Spenden-Programm für gewissenhafte Textilien: Dibella gründet Stiftung und legt Förderfonds auf

27. Juni 2016

Dibella ermöglicht sozial und ökologisch interessierten Hotelgästen und Entrepreneuren ein Engagement innerhalb der textilen Wertschöpfungskette. Das Unternehmen hat dafür die gemeinnützige GoodTextiles Stiftung gegründet. Mit den Spenden der ersten Initiative, dem „GoodCotton-Fonds“, werden die Lebensbedingungen von ökologisch wirtschaftenden Baumwoll-Kleinstbauern verbessert.

Bild: Dibella

Dibella setzt sich seit Jahren für nachhaltig produzierte Hoteltextilien ein.
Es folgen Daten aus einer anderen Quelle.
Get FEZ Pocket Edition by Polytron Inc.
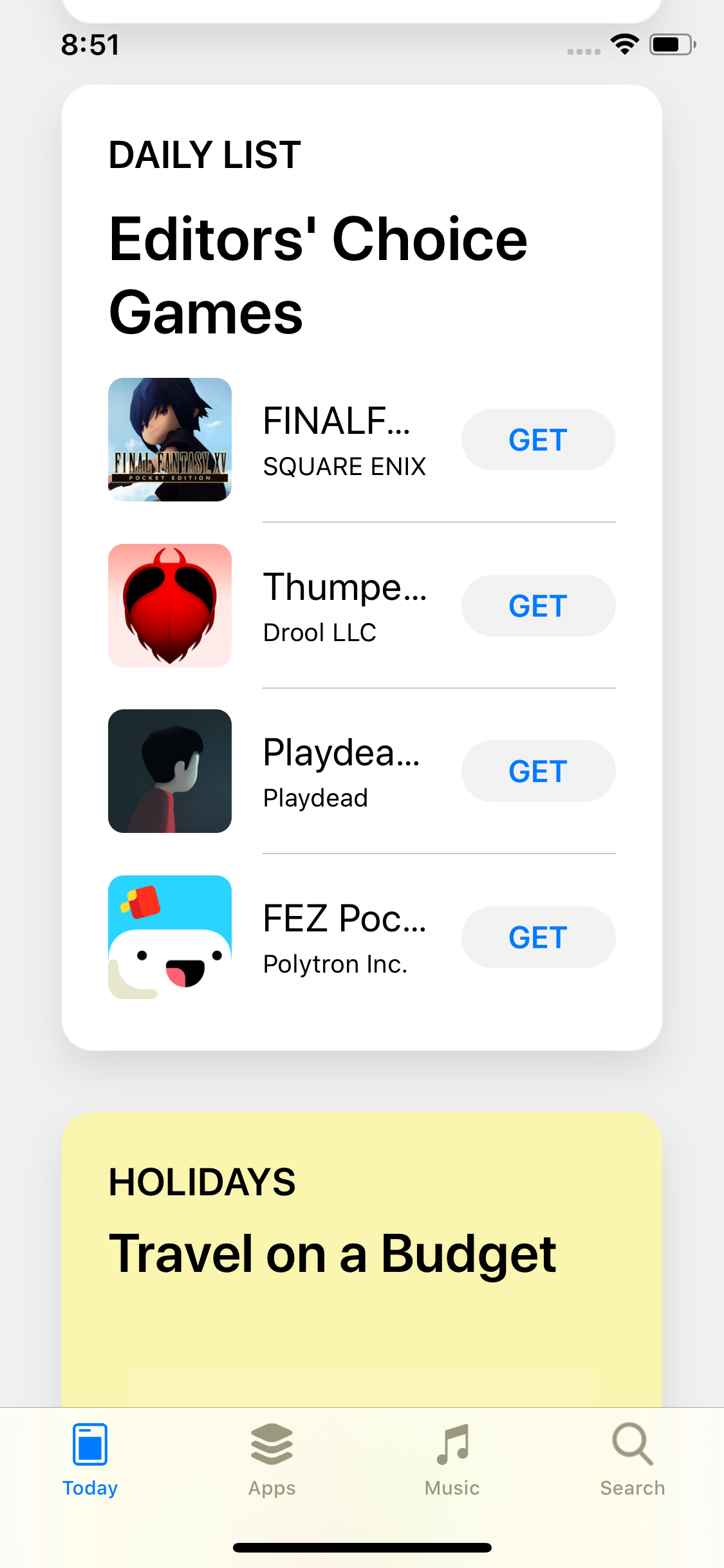Image resolution: width=724 pixels, height=1568 pixels. pos(538,937)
Die nach dem GOTS-Standard zertifizierte Ware aus fair gehandelter Baumwolle wird ausschließlich an Textilservice-Unternehmen geliefert, deren Kunden in Hotellerie und Gastronomie auch bei ihrer Gästewäsche gesellschaftliche Verantwortung übernehmen wollen. Aus Erfahrungen von Ralf Hellmann, Geschäftsführer von Dibella, kommt die Information über sozial und ökologisch verträglichen Textilien aber selten beim Gast an: „Dabei ist der Hinweis auf die besonderen Textilien für ein Hotel oder Restaurant ein herausragendes Mittel der Kundenbindung. Ein Gast, der die bis ins Detail reichende Achtsamkeit eines Hauses kennt, kommt gerne zurück und wird seine Erfahrungen außerdem mit anderen teilen.“

Dem Problem der langen Kommunikationswege vom Hersteller bis zum Verbraucher begegnet Dibella nun: Das Unternehmen hat die gemeinnützige GoodTextiles Stiftung gegründet. Mit eigens aufgelegten Fonds fördert sie ökologische und soziale Projekte innerhalb der textilen Wertschöpfungskette. Der Fonds sollen aus Spenden finanziert werden, zu denen engagierte Gäste und verantwortungsbewusste Entrepreneure aufgerufen werden. Klappkarten zum Aufstellen in den Gästezimmern verweisen auf die Stiftung und erläutern die Zielsetzung der aktuellen Aktivitäten. Die Klappkarten werden von Dibella kostenlos an Mietservice-Kunden ausgegeben, die sie an ihre Kunden in Hotellerie und Gastronomie weiterreichen.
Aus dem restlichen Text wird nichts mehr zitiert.